# Yang Diminta:
Menurut kutipan tentang buruh hamil di bawah, apa yang diproduksi perusahaan tempat Karmila bekerja?

# Kutipan Pilihan:
Jumat, 30 Desember 2011

Pengusaha Paksa Buruh Hamil Bekerja

Kondisi yang di alami buruh perempuan ini sungguh tragis, sebut saja namanya karmila seorang buruh pabrik rokok PT. Karya Timur Prima yang berkedudukan di jalan karya timur kota malang. Perusahaan yang meproduksi rokok ini hampir secara keseluruhan adalah buruh perempuan. Karmila adalah salah satu dari buruh yang bekerja di pabrik ini mendapatkan perlakuan yang tidak manusiawi.

[Entri Dataset]
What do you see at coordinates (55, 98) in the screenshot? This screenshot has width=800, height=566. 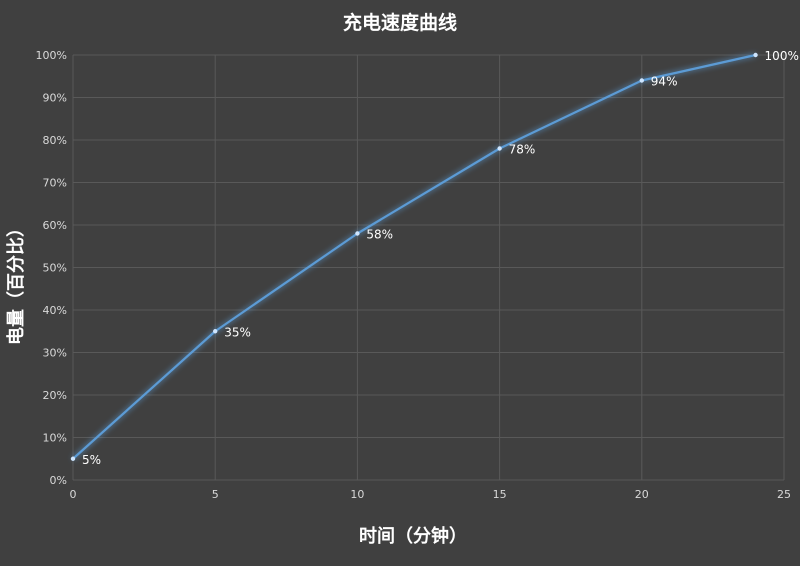 I see `y-tick-label: 90%` at bounding box center [55, 98].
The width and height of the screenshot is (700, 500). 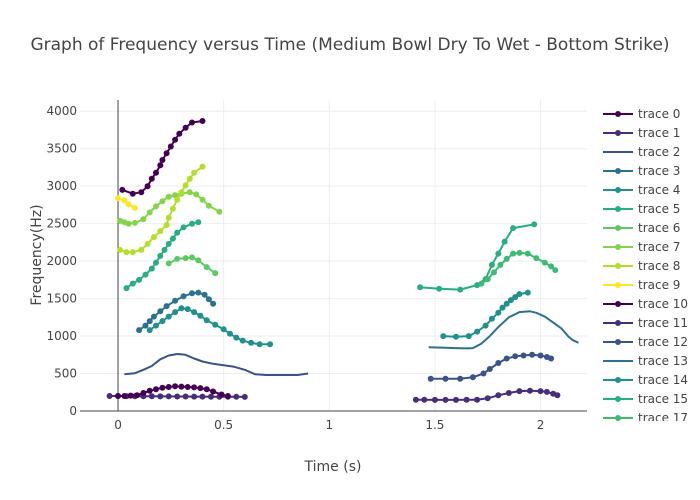 What do you see at coordinates (642, 247) in the screenshot?
I see `legend-item: trace 7` at bounding box center [642, 247].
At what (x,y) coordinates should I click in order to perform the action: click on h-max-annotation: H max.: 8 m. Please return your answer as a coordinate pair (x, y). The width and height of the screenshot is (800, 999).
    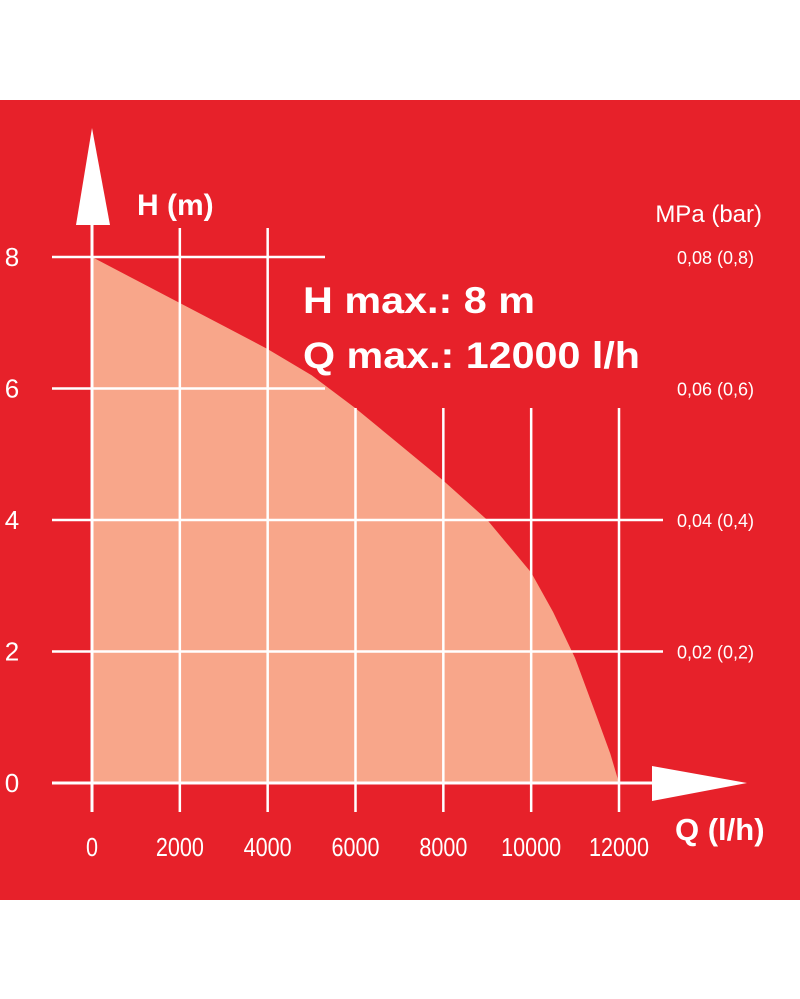
    Looking at the image, I should click on (419, 300).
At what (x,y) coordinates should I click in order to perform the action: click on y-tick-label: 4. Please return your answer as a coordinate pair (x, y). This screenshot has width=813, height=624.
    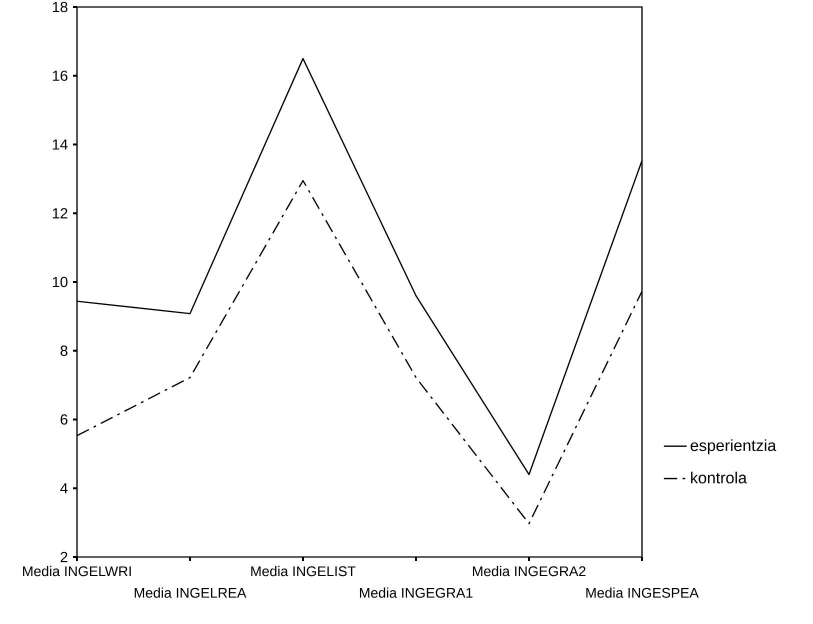
    Looking at the image, I should click on (64, 488).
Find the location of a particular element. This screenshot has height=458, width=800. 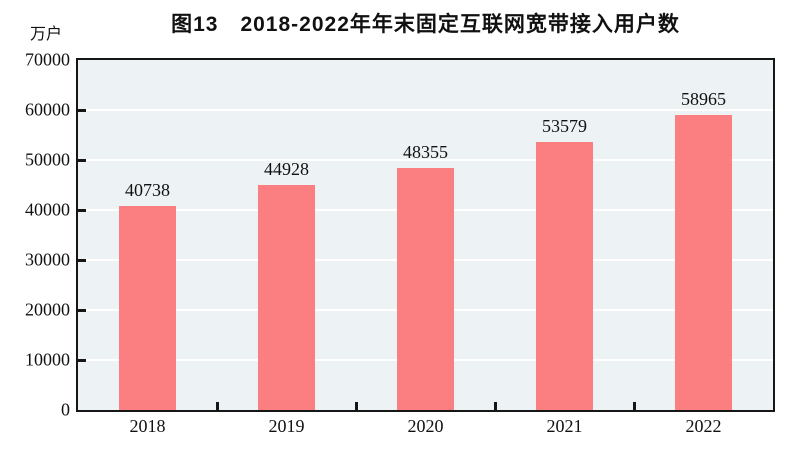

x-axis-category-label: 2021 is located at coordinates (564, 426).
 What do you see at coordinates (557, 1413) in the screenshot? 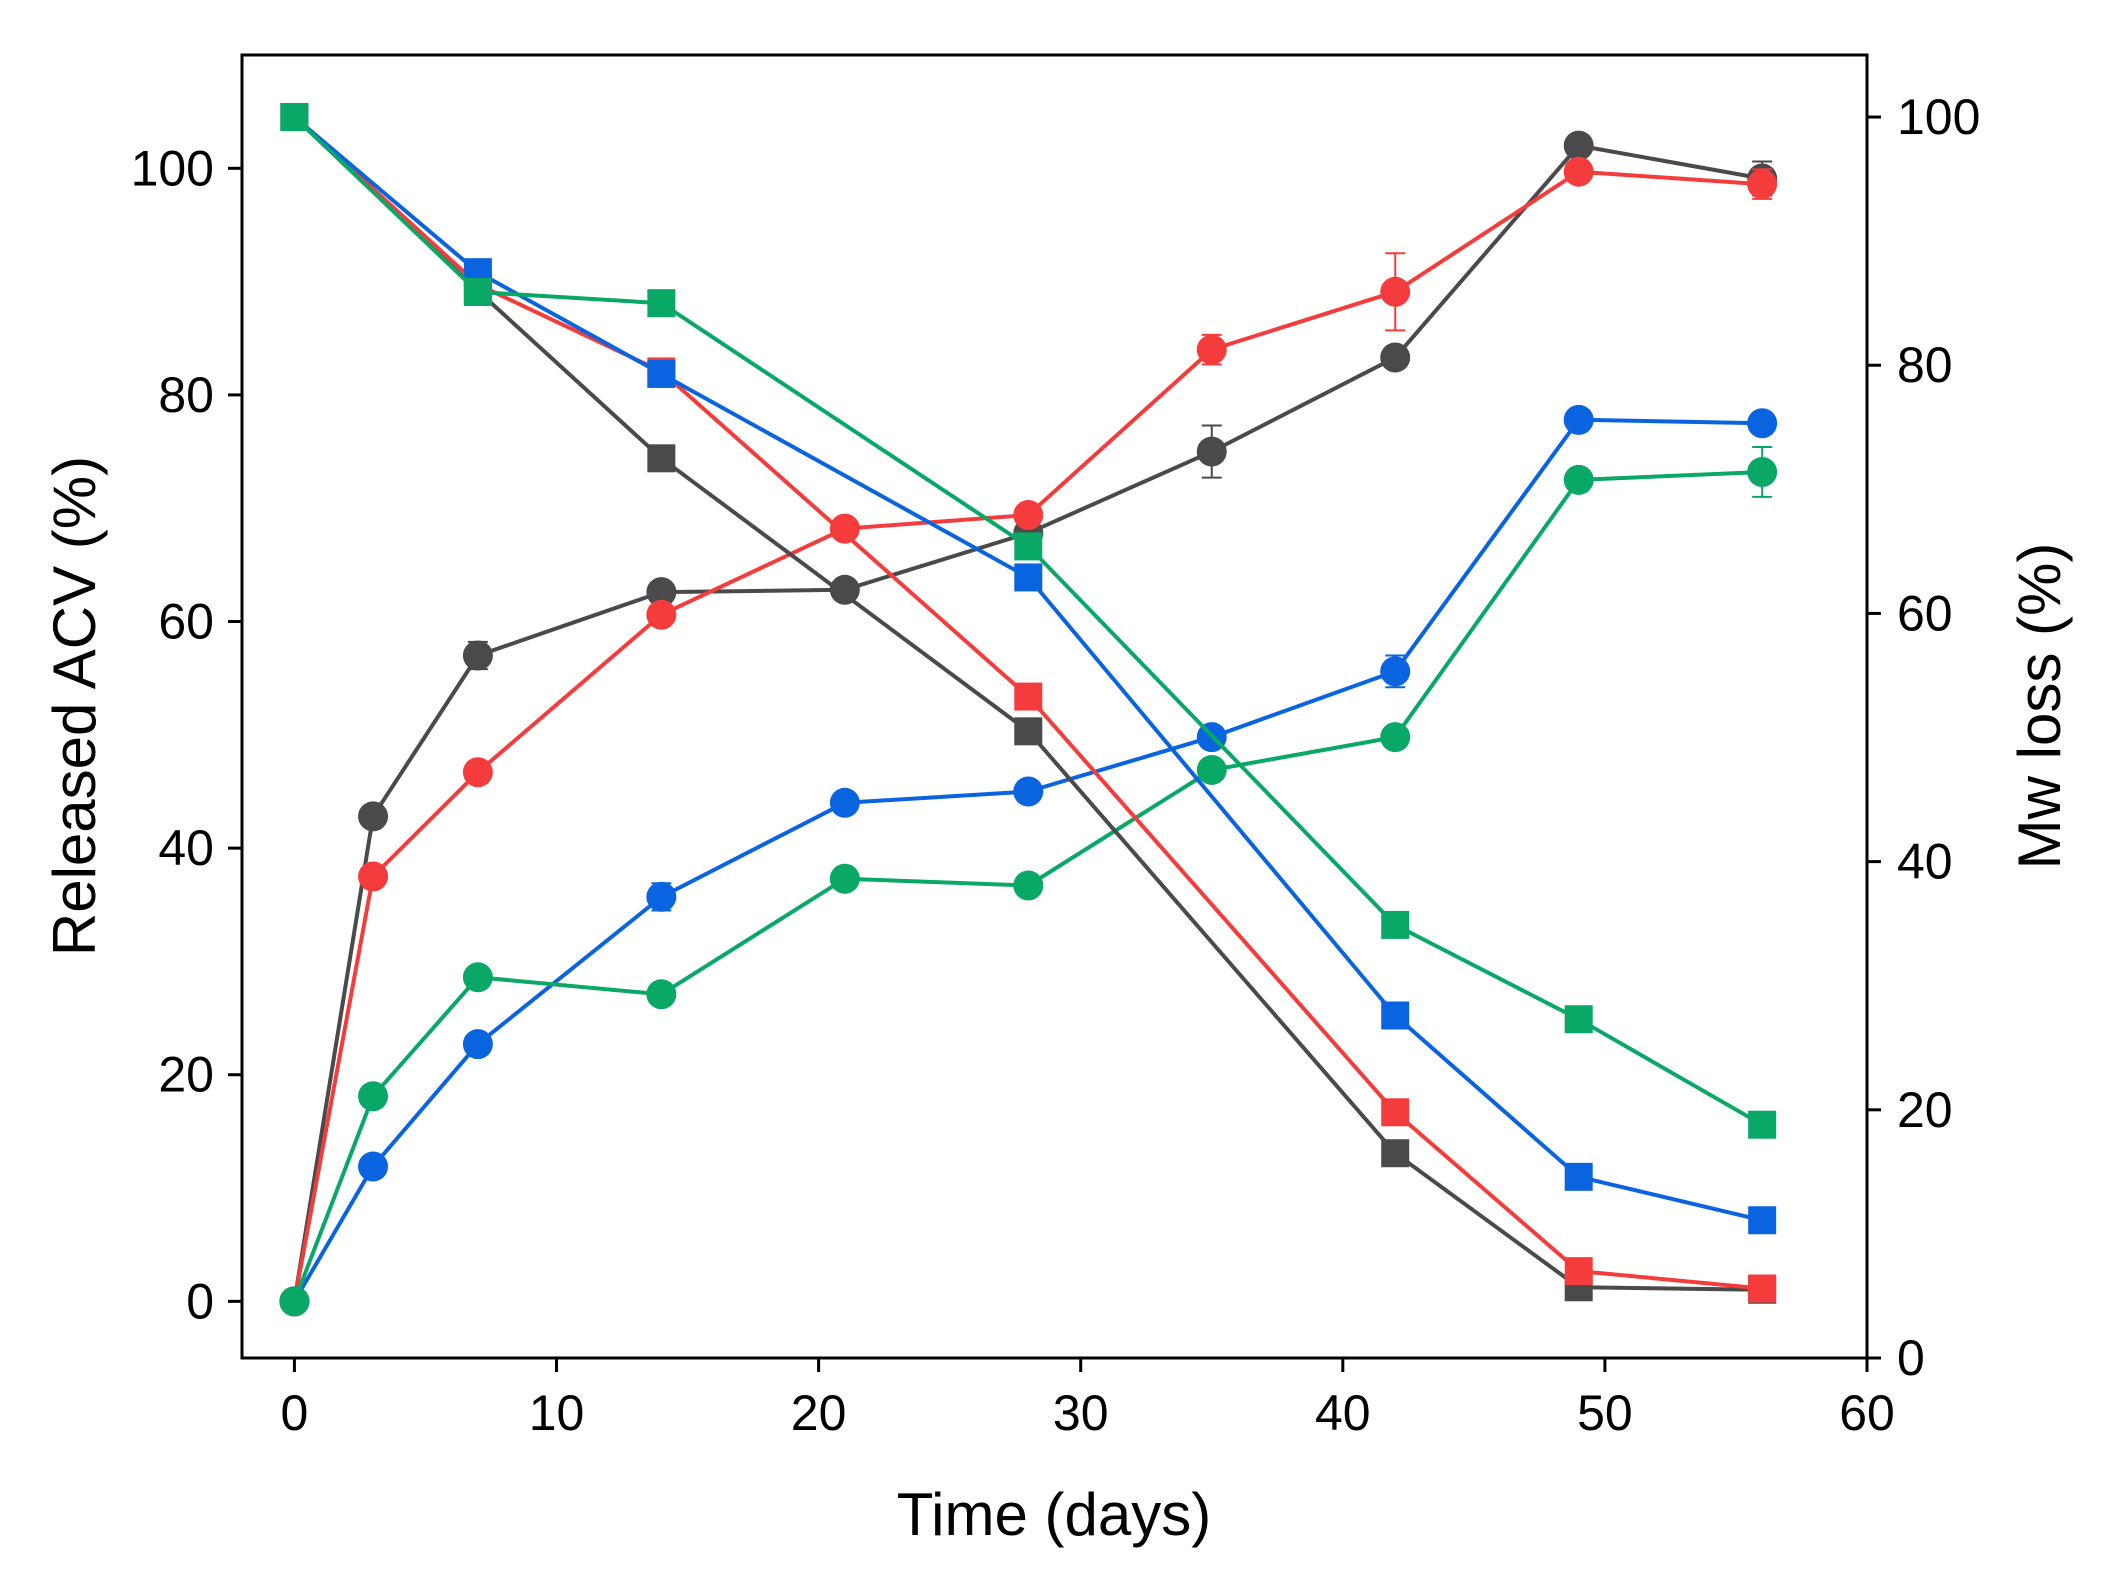
I see `x-tick-label: 10` at bounding box center [557, 1413].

# Ruang Jawaban:
Perusahaan itu memproduksi rokok.